Colette Pétonnet. Variations sur la ville

CNRS Éd. Biblis, 2018

Catherine Cugnet

p. 61

Bibliographical reference

Colette Pétonnet. Variations sur la ville. CNRS Éd. Biblis, 2018, 316 p.

References

Bibliographical reference

Catherine Cugnet, « Colette Pétonnet. Variations sur la ville », Revue Quart Monde, 250 | 2019/2, 61.

Electronic reference

Catherine Cugnet, « Colette Pétonnet.
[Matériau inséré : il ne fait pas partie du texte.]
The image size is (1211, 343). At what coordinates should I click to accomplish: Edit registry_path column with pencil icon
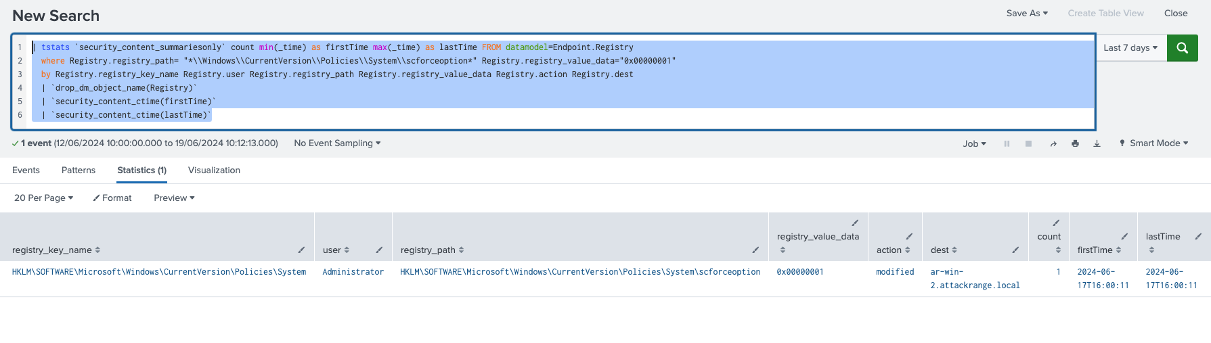(x=755, y=250)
Variations sur la ville », Revue Quart Monde [Online], 250 | 2019/2, Online since 01 June 2019, connection on 16 October 2019. URL : https://www.revue-quartmonde.org/8022

Constitué de textes choisis parmi les nombreux écrits de l’ethnologue Colette Pétonnet (1929-2012), ce recueil permet de saisir les tâtonnements méthodologiques de la chercheuse et de comprendre les intérêts profonds qui l’ont amenée à s’engager dans cette discipline d’ethnologie urbaine qu’elle a créée.
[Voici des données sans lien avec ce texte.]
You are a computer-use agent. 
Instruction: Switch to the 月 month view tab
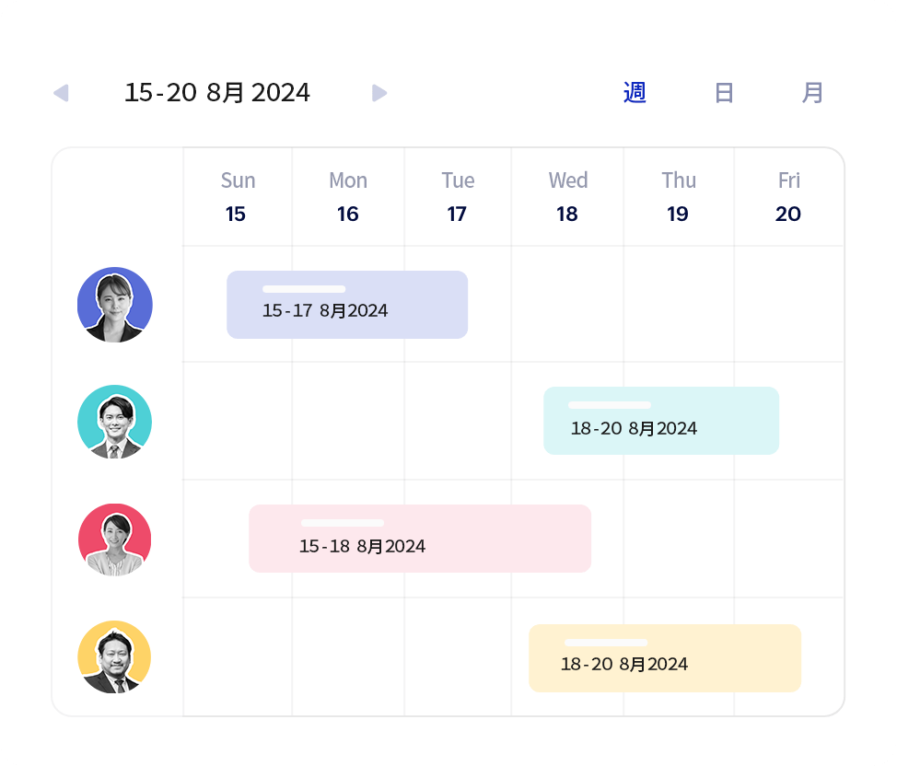click(812, 93)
Ces textes sont présentés dans l’ordre chronologique (de 1970 à 2000). Le titre du dernier, texte d’une intervention à Rio de Janeiro, inédit en français, résume ce que l’auteur a toujours recherché dans la ville : Itinéraire d’une anthropologue en milieu prolétarien.

En 1970, Colette Pétonnet se questionne sur l’inquiétude face à la croissance des villes et le manque d’intérêt réel qu’elle suscite : pourquoi qualifier les quartiers neufs et denses « d’ensembles » ? Une ville est « toujours un ensemble »... Elle dénonce l’opinion publique fixée à des « critères obsolètes », comme l’habitat « normal » ou « précaire donc anormal », qui désigne d’abord l’habitat puis glisse vers l’humain qui l’habite.
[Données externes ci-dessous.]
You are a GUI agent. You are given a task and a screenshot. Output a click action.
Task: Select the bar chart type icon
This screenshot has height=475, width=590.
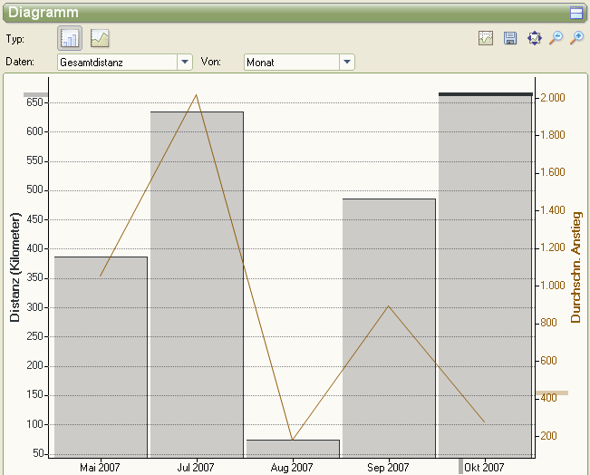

Son intérêt pour les démunis, elle l’explique dans l’intervention rapportée dans son Itinéraire... Chargée d’accompagner des jeunes filles marocaines pauvres, à Casablanca, elle a « appris la pauvreté simple, celle qui ne dépare pas la dignité humaine, et la générosité, et l’hospitalité ». Rentrée en France, auprès de jeunes de banlieue, elle découvre la misère et son cortège de corollaires, les services sociaux, les incompréhensions de toutes parts dans l’urbanisation galopante des années 60.

Alors son objectif prend forme : « Chercher la raison de la stagnation des prolétaires français ». Elle s’inscrit à l’Institut d’Ethnologie. Il lui apparaît nécessaire de faire un grand détour par l’observation d’immigrés récents. Elle s’intéresse donc aux bidonvilles et elle souligne qu’il y manque l’intervention d’un ethnologue pour « étudier en profondeur les hommes des bidonvilles dont on ne parle jamais ».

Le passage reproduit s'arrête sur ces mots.